Set task: Count the lines below that contain the string "height", with case significant. Reply with the number alone.

Data in this exercise:
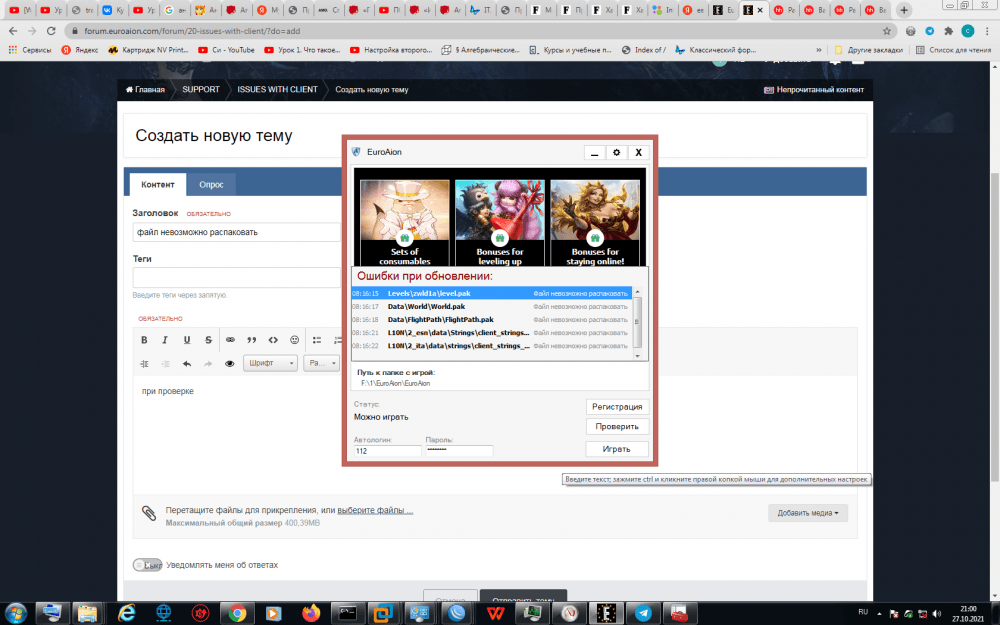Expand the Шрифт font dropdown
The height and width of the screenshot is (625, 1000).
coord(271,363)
==
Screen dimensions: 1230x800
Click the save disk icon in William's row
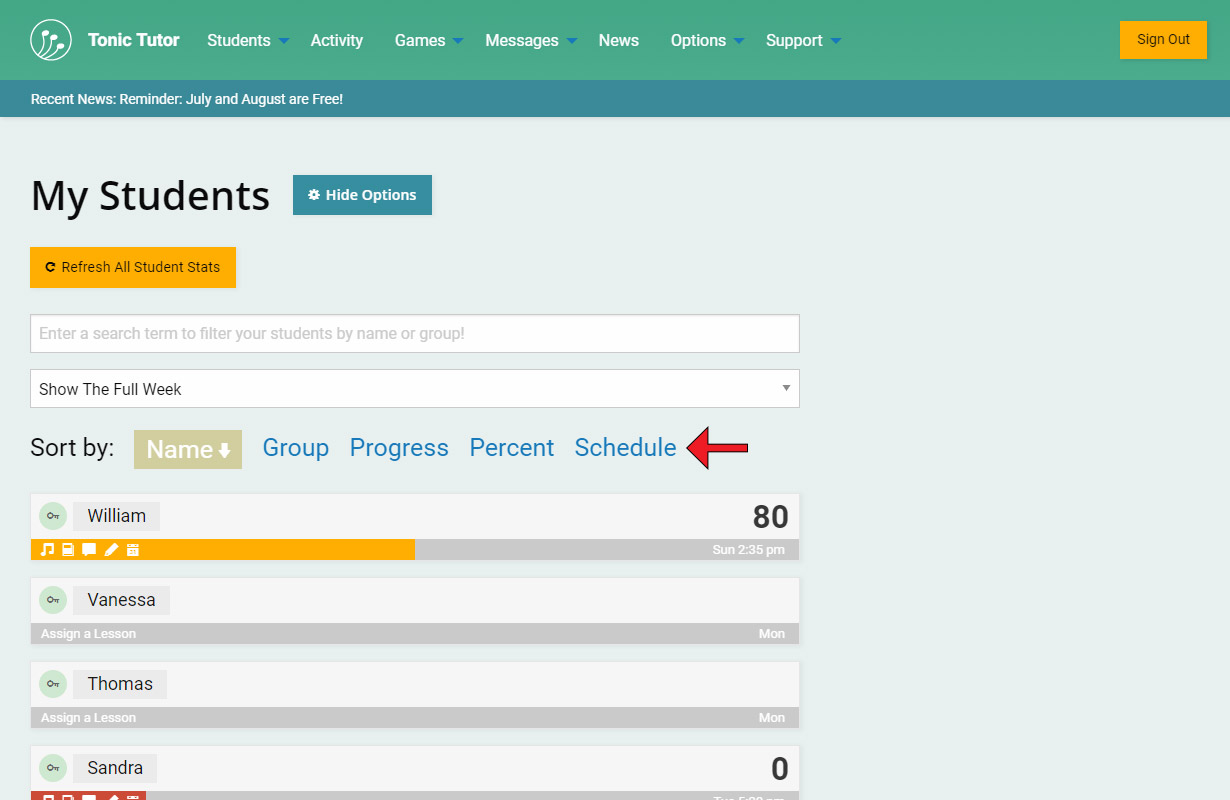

Written solution: 1